There are three different sorts of puppet theater in Thailand: two of them, nung taloong and nung yai, use leather cut-out figures, and the third, hun luang, uses real paper puppets.
Shadow-puppet theater (nmng t-long)
This first appeared in the province of Phattalung in the 4th century B.C. and is a popular form of shadow theater. A single puppet master, the Nai Nung, sits behind a lighted screen and works up to six puppets. They are cut-outs made from buffalo or cowhide (nmng) and represent characters who take part in scenes from everyday life. They are 50 centimeters tall and attached to a buffalo-horn handle. The puppet master provides their voices, changing his tone for each one. A small orchestra plays music to accompany and shape each scene.
Nung yai (ning yar)
This draws on the legends of the Ramakien for its material and uses much larger leather cut-outs that are fixed to wooden batons, each held by a puppeteer. The high cost of organizing a performance means that they are becoming increasingly rare. One of the leather figures can cost as much as 5,000 baht.

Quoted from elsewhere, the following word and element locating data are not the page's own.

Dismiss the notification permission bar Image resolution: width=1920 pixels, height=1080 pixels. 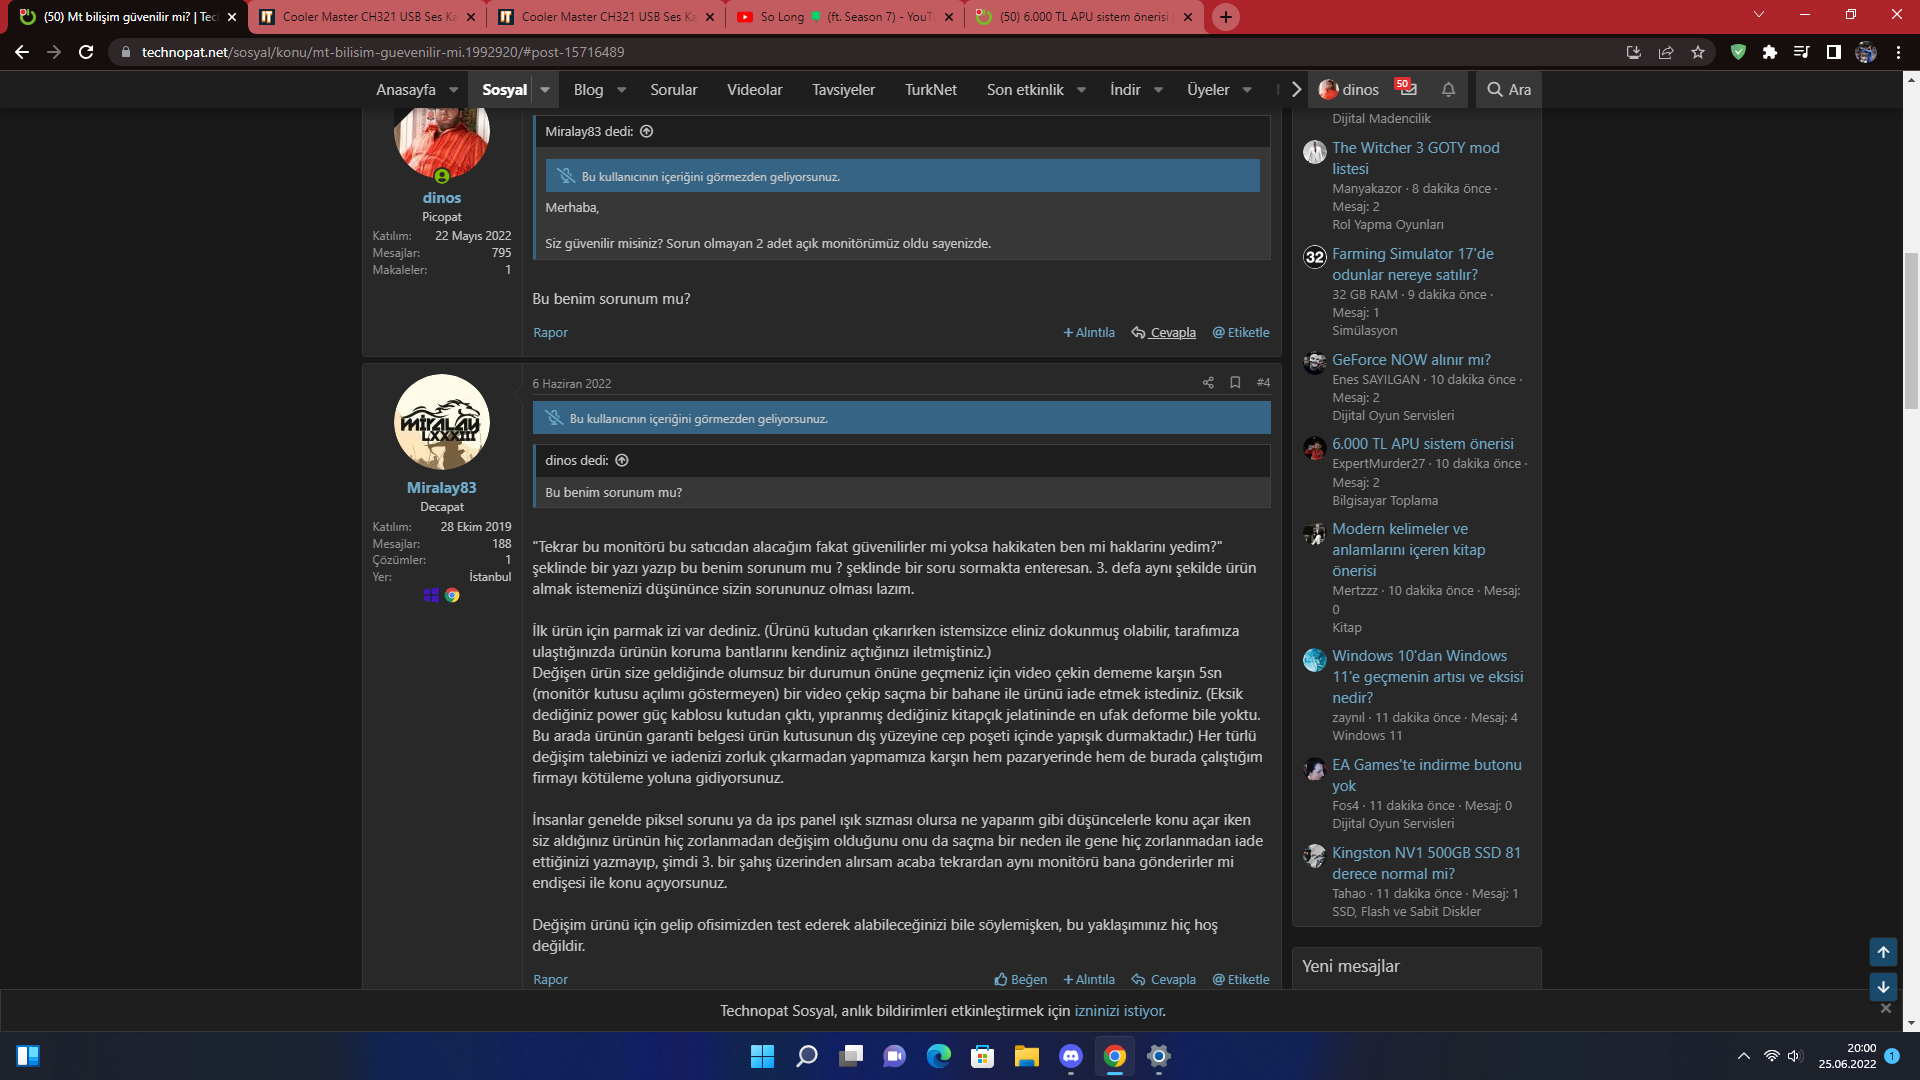pos(1885,1008)
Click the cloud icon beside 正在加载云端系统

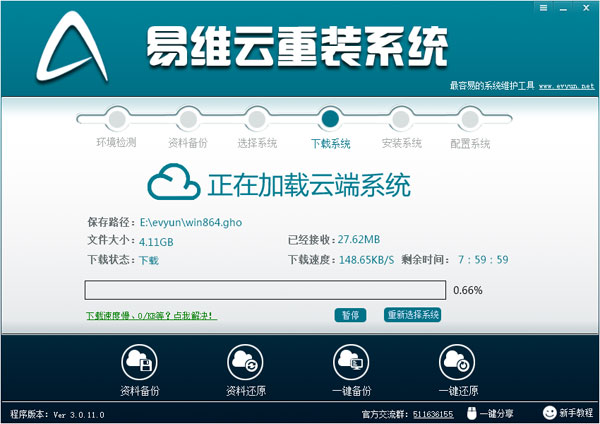pos(174,182)
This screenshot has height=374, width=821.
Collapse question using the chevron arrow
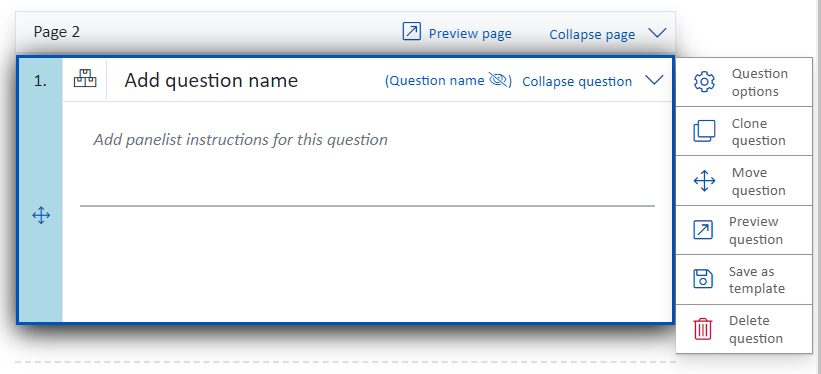654,80
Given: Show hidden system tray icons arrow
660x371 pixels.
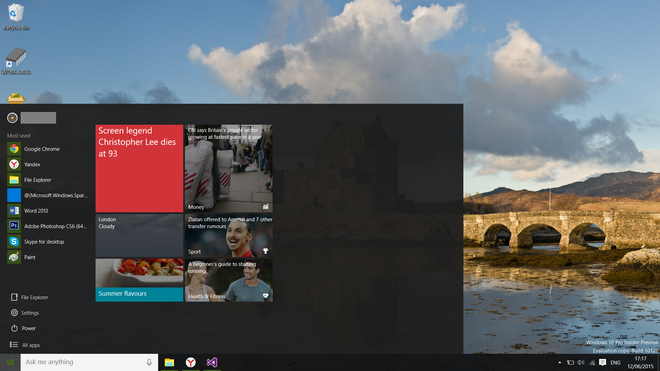Looking at the screenshot, I should click(559, 363).
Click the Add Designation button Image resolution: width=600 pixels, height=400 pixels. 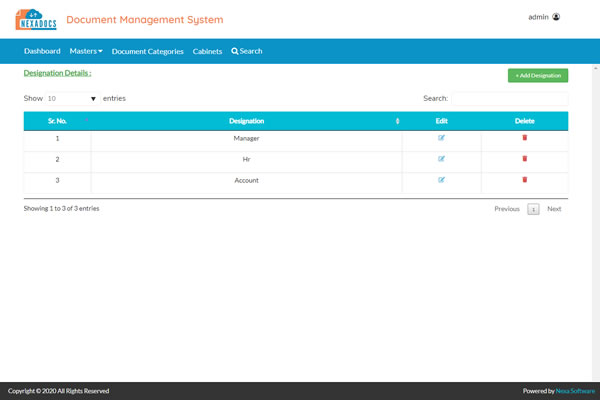[x=538, y=75]
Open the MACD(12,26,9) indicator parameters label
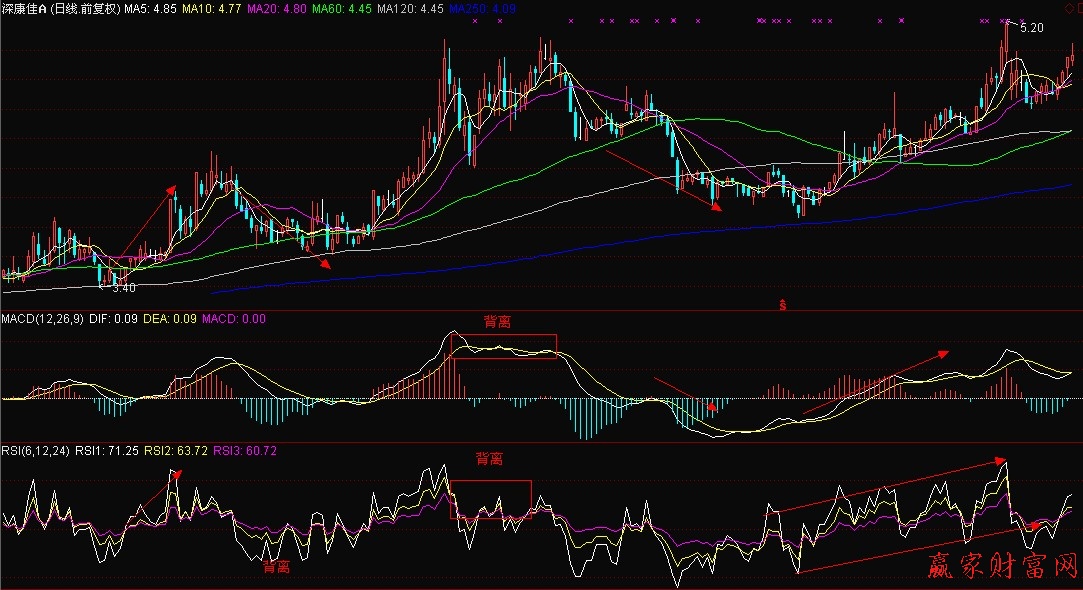The image size is (1083, 590). tap(41, 319)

Hun Luang, or Royal Puppet Theatre
The Royal Puppet Theatre (hoon Iwang) employs paper puppets whose parts can all be made to move independently by manipulating the meter-long wires that are attached to them. The plots, characters, music, and costumes are the same as for khon theater. This ancestral art is becoming more and more rare since making the puppets requires very special technical skills that have been forgotten over the course of time. Today, the finest examples of these paper puppets are the pride and joy of collectors.